BEGIN

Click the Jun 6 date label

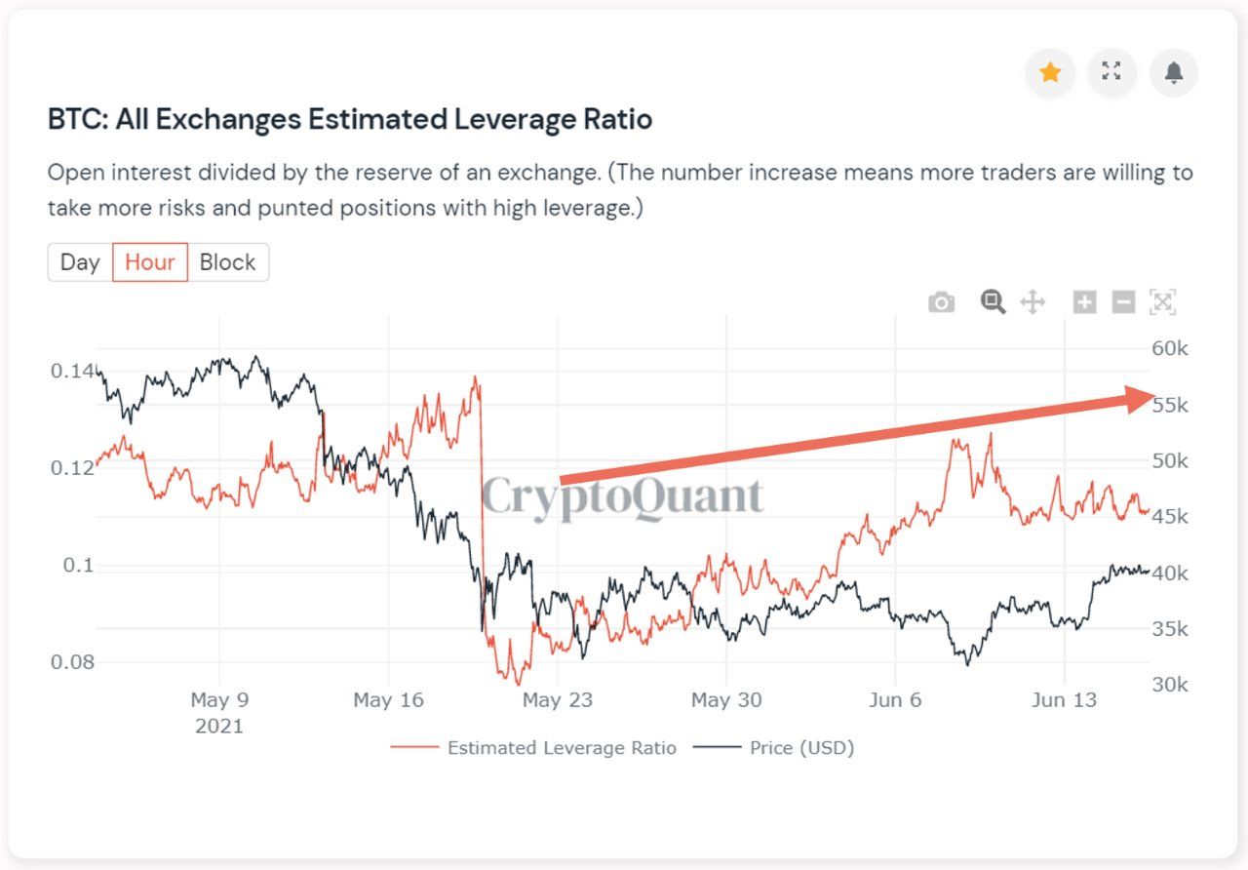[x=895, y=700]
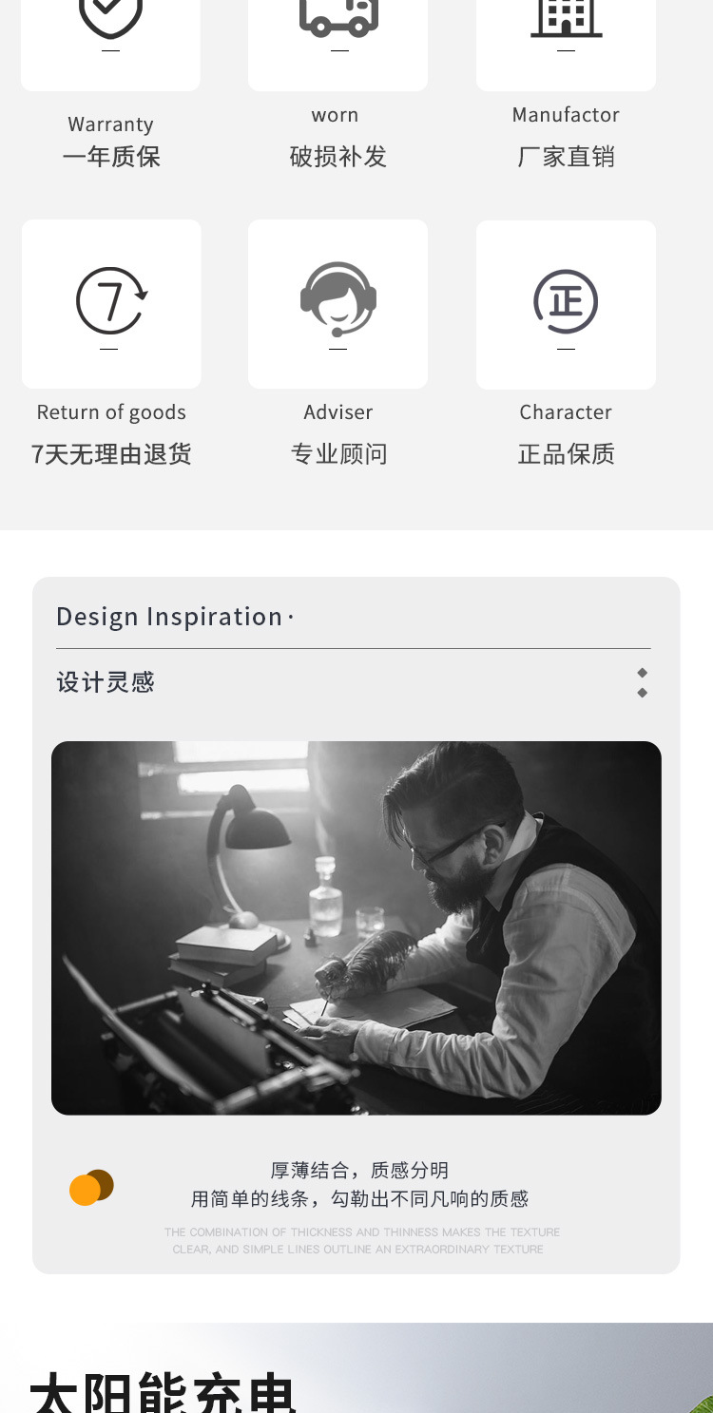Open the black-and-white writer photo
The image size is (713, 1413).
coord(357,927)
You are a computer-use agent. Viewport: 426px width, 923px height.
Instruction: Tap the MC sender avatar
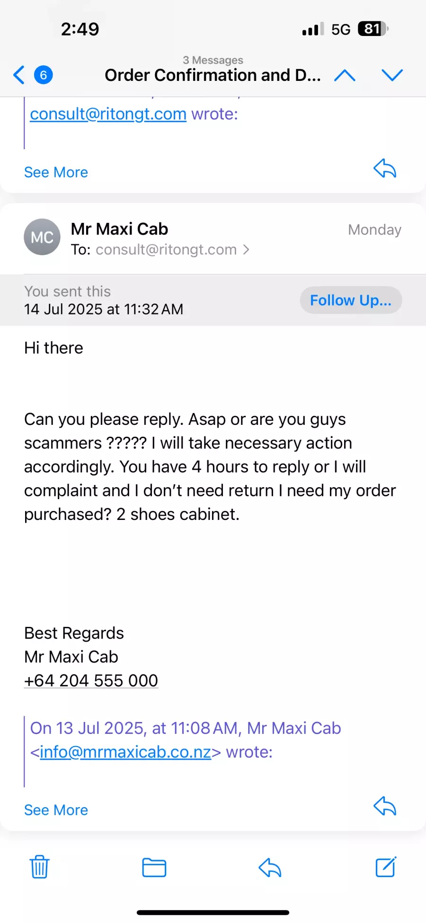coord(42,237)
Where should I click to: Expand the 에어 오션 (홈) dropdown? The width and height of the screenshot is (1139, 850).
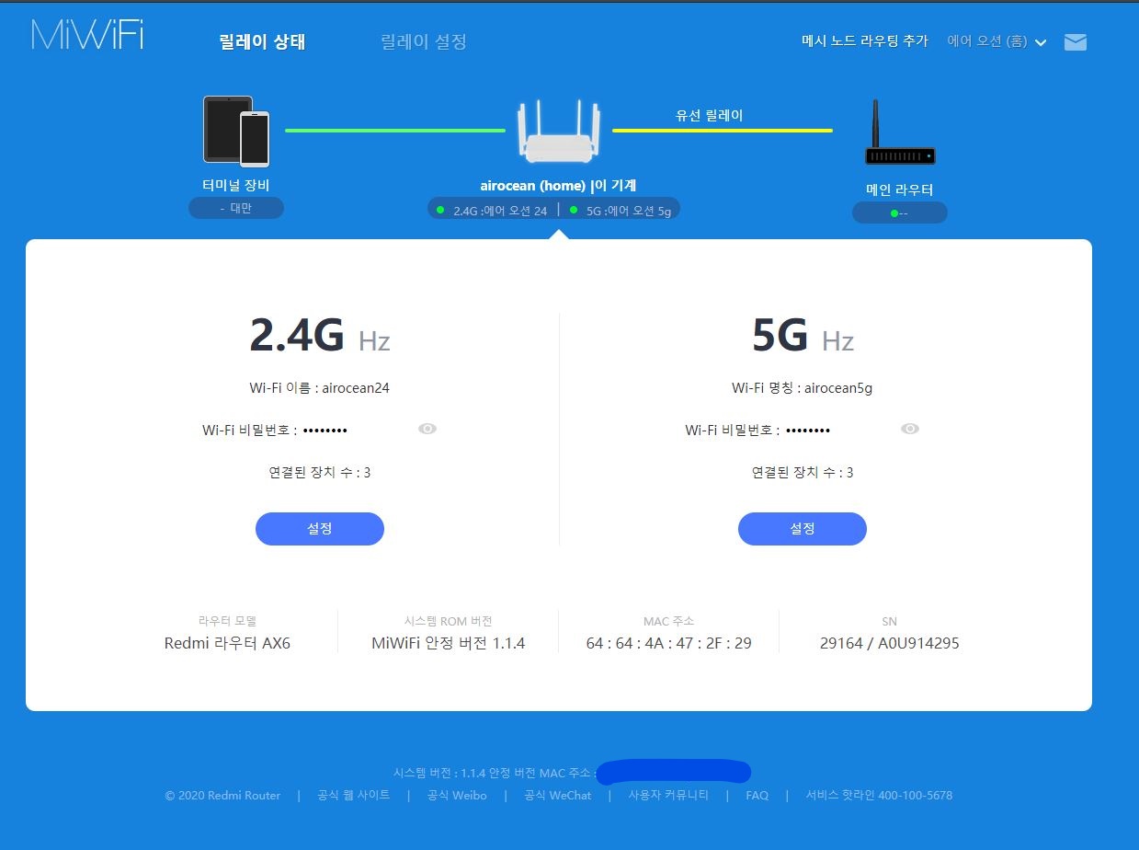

END

> [WORK INSTRUCTIONS]: Please repeat all of the data exactly, excluding images.

> [RESPONSE]:
Click the Jun 6 date label

[x=895, y=700]
Open the black-and-white writer photo
The image size is (713, 1413).
coord(357,927)
You are a computer-use agent. Viewport: 426px width, 923px height.
Instruction: Tap the MC sender avatar
coord(42,237)
Where should I click to: Expand the 에어 오션 (홈) dropdown? The width and height of the screenshot is (1139, 850).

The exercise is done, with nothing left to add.